November 10, 2024

ANU’s vice-chancellor shares ATAR message to anxious students

ATAR #ATAR

A senior academic has shared some comforting words of wisdom for students anxiously awaiting the release of their Year 12 marks in the coming days.

While Victorian students received Australian Tertiary Admission Ranks (ATAR) from 7am Monday morning, NSW and Queensland graduates will be waiting until Thursday and Friday to get their ranks. Students in South Australia and the Northern Territory will be the last to find out on Monday, December 19.

However, the vice-chancellor of Australian National University (ANU) Brian Schmidt, reassured students that their ATARs would not define their academic or professional futures.

“While I hope you get the outcome you worked so hard for, I want to remind you that your ATAR does not define your worth as a human being,” said the Australian Research Council Laureate Fellow and astrophysicist.

“I was a good student but I wasn’t the absolute best and that still turned out OK for me.

“Your ATAR might feel like the be-all and end-all but I promise you it’s not. Life is ultimately unpredictable but it’s who you are as a person – your kindness and your curiosity – that’s what’s going to keep you on the right path.”

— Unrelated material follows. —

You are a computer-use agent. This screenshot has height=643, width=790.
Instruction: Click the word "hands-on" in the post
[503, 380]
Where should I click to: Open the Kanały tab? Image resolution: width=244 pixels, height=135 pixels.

Prof Schmidt is one of the many voices who are advocating a measured approach to this year’s release of ATAR results.

Swinburne University of Technology digital media senior lecturer Belinda Barnet also said there were other pathways into university courses.

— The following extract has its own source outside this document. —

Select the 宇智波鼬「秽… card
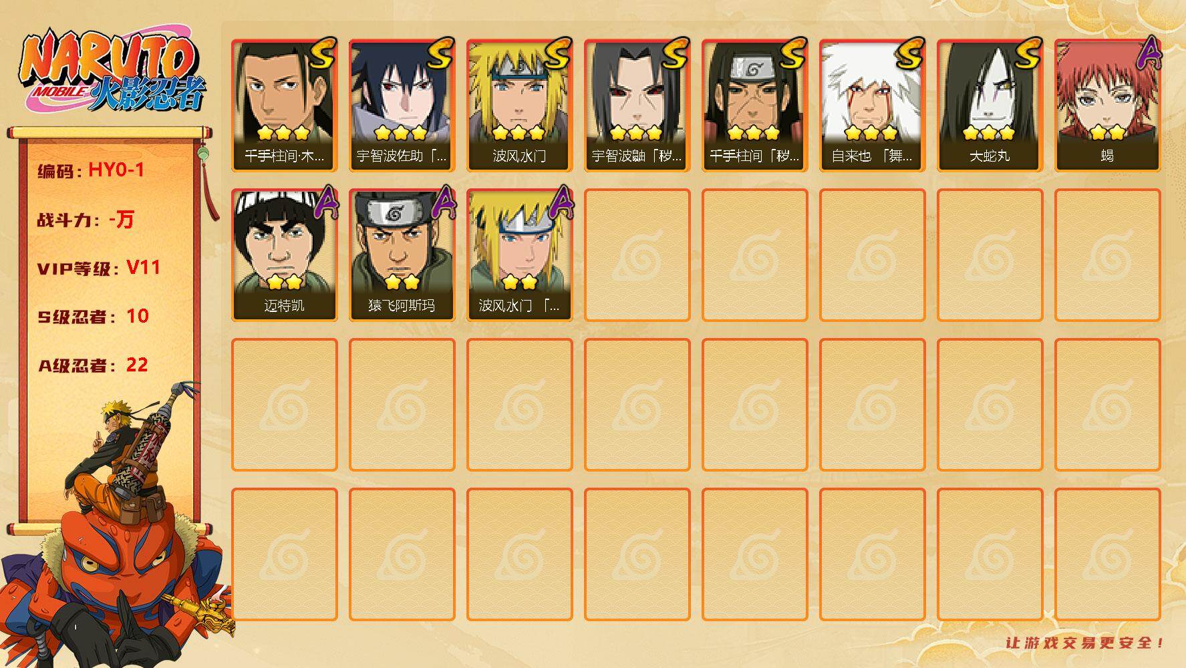[637, 106]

“If you don’t like that number, don’t stress,” she tweeted.

“There are actually *lots* of other ways to get into the course you want. Times have changed.”

The anxious wait for results follows an IT glitch on the NSW Education Standards Authority website (NESTA), which meant some results were released five days early.

On Saturday morning some students were able to access their preliminary results, after a link was shared on an HSC Facebook discussion group.

NSW Education Minister Sarah Mitchell has since issued an apology to HSC students, saying she was “not happy” with the blunder.

“We just apologise for the confusion or the distress that this may have caused,” she told 9 News.